Говоря о славянофилах, надо также вспомнить, что есть еще один человек, по-видимому, не признаваемый вполне славянофилами за своего, а между тем объяснивший сущность учения славянофильства гораздо лучше и яснее всех родоначальников этого учения, это – Н. Я. Данилевский. Он написал одну только книгу «Россия и Европа». Книга эта в первый раз определила, что настоящее славянофильство есть не простой панславизм и ни какая попало любовь к славянам, а стремление к оригинальной культуре (все равно – враждой или любовью, деспотизмом или свободой купленной); стремление к своеобразной (на западную вовсе не похожей) цивилизации, долженствующей поглотить и претворить в себе европеизм, подобно тому как Европа поглотила и претворила в себе римскую, древнегреческую и отчасти византийскую цивилизацию (в церковном учении своем). В сущности, Данилевский есть более, нежели кто-нибудь, настоящий истолкователь и независимый ученик Киреевского и Хомякова; и оба эти старые славянофилы, по отношению к нему, являются только предтечами.
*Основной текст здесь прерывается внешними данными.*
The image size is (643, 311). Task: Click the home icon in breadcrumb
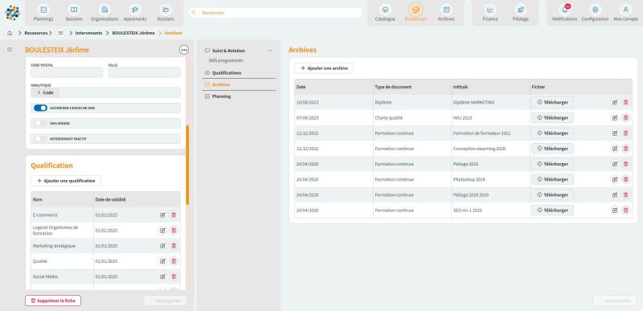(10, 33)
Что же сделать с этим автором «России и Европы», с этим одиноким мыслителем, с этой книгой, которая должна стать как бы фундаментом и катехизисом для всех настоящих славянофилов, т. е. для людей, предпочитающих дело культурного обновления выбору путей или средств.
Итак, из славянофилов ни один отдельно взятый человек не явился в результате и ширине своего влияния и своей деятельности настолько сильным и, так сказать, литературно и политически крупным, настолько отдельно стоящим на большой высоте, чтобы положение и роль его можно было на поприще гражданском уподобить положению и роли Пушкина на поприще поэзии… Славянофилов можно (и должно даже) изобразить всех вместе, в виде группы; но и то только в таком случае, если Россия, присоединив просто и без долгих разговоров Константинополь и Дарданеллы, немедленно станет во главе совершенно антиевропейского движения, долженствующего ознаменовать новый период своеобразного творчества в истории человечества, период, подобный тому, в который некогда вступила и Западная Европа, отделившись от Восточного Православия и создав себе папский Рим и своего кесаря в лице Карла Великого.
Иначе, если этого не будет, то славянофилы представятся потомству тем, чем они кажутся и нам в минуты (весьма, я думаю, простительного) неверия в самобытность славянского гения, т. е. благородными и высокоодаренными мечтателями, которым надо отдать дань глубокого личного уважения, но которых мысли и действия не были ни вполне пророческими для будущего, ни поразительно влиятельными в современном им настоящем. Что касается до меня лично, то я расположен скорее верить, т не верить в будущее торжество славянофильских основ.